Ascelia Pharma AB (publ) (ticker: ACE) today announced that the U.S. Food and Drug Administration (FDA) has accepted the company’s Investigational New Drug (IND) application for the upcoming global Phase 2 clinical study in gastric cancer with the daily oral chemotherapy candidate drug Oncoral.
“We are very happy that the FDA has accepted our IND application to start our Phase 2 study with Oncoral in the US, which is an important step forward for Ascelia Pharma. We believe this daily oral tablet formulation of irinotecan has the potential to provide both better efficacy and improved safety to patients suffering from this very aggressive cancer form where there is a large unmet medical need”, said Carl Bjartmar, Chief Medical Officer of Ascelia Pharma.
In this combination study, Ascelia Pharma’s irinotecan chemotherapy tablet Oncoral (ASC-201) will be evaluated in combination with Taiho Oncology’s LONSURF® (trifluridine and tipiracil) film-coated tablets for oral use. The all-oral combination of Oncoral and LONSURF is investigational at this time and not approved for use in gastric cancer or any other disease.

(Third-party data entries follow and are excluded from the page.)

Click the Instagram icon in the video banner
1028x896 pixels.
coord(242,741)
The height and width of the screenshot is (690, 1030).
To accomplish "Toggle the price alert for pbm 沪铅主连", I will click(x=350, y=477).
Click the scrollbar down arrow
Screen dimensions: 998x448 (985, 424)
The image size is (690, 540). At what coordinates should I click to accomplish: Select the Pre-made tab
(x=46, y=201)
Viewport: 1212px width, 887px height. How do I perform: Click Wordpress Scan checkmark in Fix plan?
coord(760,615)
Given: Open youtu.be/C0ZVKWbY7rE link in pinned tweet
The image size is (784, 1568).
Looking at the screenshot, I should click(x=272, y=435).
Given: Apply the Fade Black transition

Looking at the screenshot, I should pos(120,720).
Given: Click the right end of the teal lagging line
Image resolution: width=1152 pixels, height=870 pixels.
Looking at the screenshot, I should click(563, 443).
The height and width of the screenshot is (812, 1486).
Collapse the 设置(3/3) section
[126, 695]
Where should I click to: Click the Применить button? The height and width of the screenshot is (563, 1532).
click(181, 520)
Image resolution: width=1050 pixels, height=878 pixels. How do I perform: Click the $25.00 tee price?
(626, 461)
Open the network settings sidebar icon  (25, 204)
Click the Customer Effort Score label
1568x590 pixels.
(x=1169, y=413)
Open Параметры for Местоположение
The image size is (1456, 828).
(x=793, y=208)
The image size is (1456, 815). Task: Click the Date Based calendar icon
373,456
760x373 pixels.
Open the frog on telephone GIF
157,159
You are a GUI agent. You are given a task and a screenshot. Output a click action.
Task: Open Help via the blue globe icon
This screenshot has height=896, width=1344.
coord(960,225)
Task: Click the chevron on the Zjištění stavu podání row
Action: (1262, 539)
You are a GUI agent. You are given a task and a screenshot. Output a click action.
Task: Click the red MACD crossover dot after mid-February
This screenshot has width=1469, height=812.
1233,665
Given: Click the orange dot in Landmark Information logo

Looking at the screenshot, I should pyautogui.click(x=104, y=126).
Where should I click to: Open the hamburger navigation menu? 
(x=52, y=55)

Following an initial dose-finding part, the Phase 2 study will be a randomized controlled multicenter study of Oncoral added to LONSURF compared to LONSURF alone. The primary endpoint will be progression-free survival, with secondary endpoints including response rate, overall survival, pharmacokinetics, safety, and tolerability.
The study will include approximately 100 patients with metastatic gastric cancer and first patient visit is planned for H1 2022. The initial portion of the planned global study will be conducted at hospitals in Europe, whereas the subsequent randomized part will also include US sites.